The bill, the result of negotiations between House and Senate legislators, is poised to be sent to both chambers and then the governor for approval as soon as this weekend. A version of the bill was obtained by The Texas Tribune.

In its final form, Senate Bill 2, the reform package, appears to have changed little from when it passed out of the House earlier this month on a 109-36 margin.

If signed into law, the measure would require cities, counties and other taxing units to receive voter approval before raising 3.5% more property tax revenue than the previous year. Community colleges and hospital districts will need to hold an election before surpassing 8% property tax revenue growth.

The constraints only apply to revenue collected on existing property, not new developments.

School districts appear to have been carved out of the bill, but their tax revenue increases are constrained in a sweeping public education bill, House Bill 3. That legislation could lower school tax rates by an average of 8 cents per $100 valuation in 2020 and 13 cents in 2021. For the owner of a $250,000 house, that could yield a tax cut of $200 in 2020 and $325 in 2021.

Currently, taxing units can raise 8% more property tax revenue before their voters can petition to roll back the increase. The 8% figure was set during a period of high inflation in the 1980s.

The final version of the bill, now titled the Texas Property Tax Reform and Transparency Act, appears to have several provisions intended to add flexibility around the reduced election trigger.

Some of the money taxing units spend providing indigent defense attorneys and indigent health care would not be factored into the revenue growth calculation. Taxing units would be able to bank unused revenue growth for three years, allowing them to exceed the 3.5% threshold in some of them. And tax districts can raise $500,000 without having to hold an election, as long as that increase does not exceed 8% revenue growth.

The $500,000 figure is intended to change with inflation, and the election to exceed 8% growth would not be automatic; voters would have to petition for it, though they would need to gather fewer signatures than what is required in current law.

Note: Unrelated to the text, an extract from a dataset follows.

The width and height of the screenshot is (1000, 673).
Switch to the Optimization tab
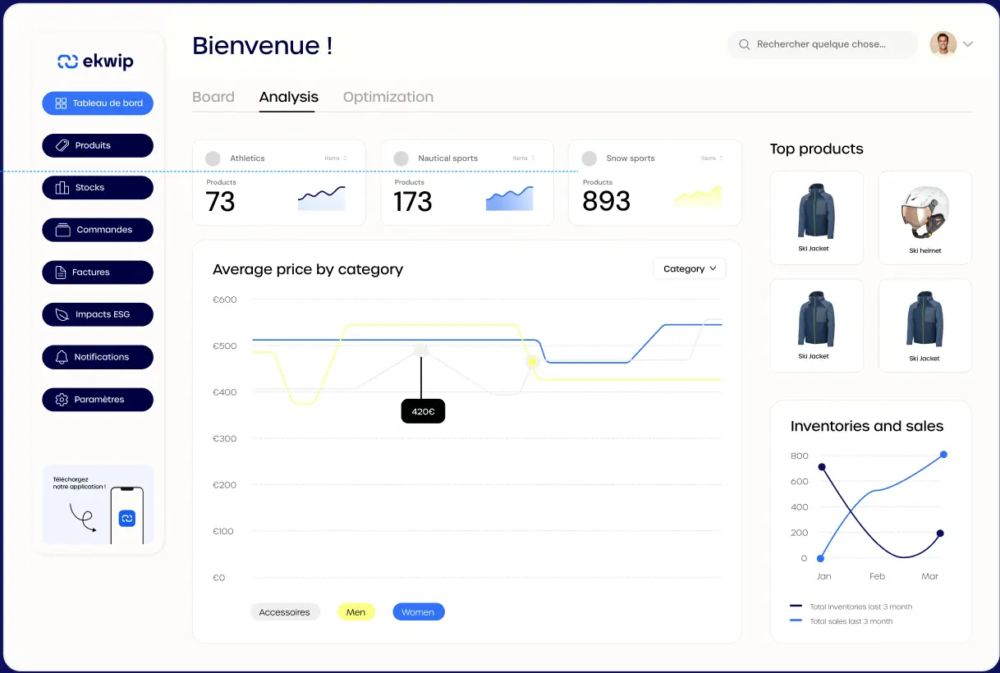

A Tribune analysis of state comptroller data from 2017 found more than 1,000 smaller taxing units could be able to surpass 3.5% revenue growth using this $500,000 provision. Added by House lawmakers, it is designed to offer districts with small tax bases the flexibility to make costly one-time purchases, such as to buy a new fire truck, without automatically triggering an election. The sponsor of the legislation, state Rep. Dustin Burrows, R-Lubbock, has also suggested it is illogical to require an election if the cost of administering it outweighs the revenue it could raise.

Burrows' office has calculated that the majority of Texans — more than 90% of county residents and 80% of city residents — live in municipalities that would be subject to the lower 3.5% election trigger.

State Sen. Paul Bettencourt, a Houston Republican and chair of the Senate's GOP caucus, authored the Senate's version of the bill. Burrows and state Sen. Kelly Hancock, R-North Richland Hills, a member of the Senate's property tax committee, chaired the conference committee that negotiated the language in the final bill.

Previous drafts of the legislation had tried to require almost all taxing units, including community colleges, hospitals and school districts, to hold an election before raising 2.5% more property taxes than the previous year. At one point, the House considered changing the revenue growth calculation to incentivize cities and counties to offer homestead exemptions to their residents. And there was an attempt to let taxing units bank unused revenue growth for five years rather than the three years in the final version.

The Senate also tried to exempt small taxing units — those with potential property and sales tax collections of $15 million or less — from portions of the bill, unless their residents voted to opt in. The $500,000 allowance in the final version of the bill is likely to affect many of those small districts.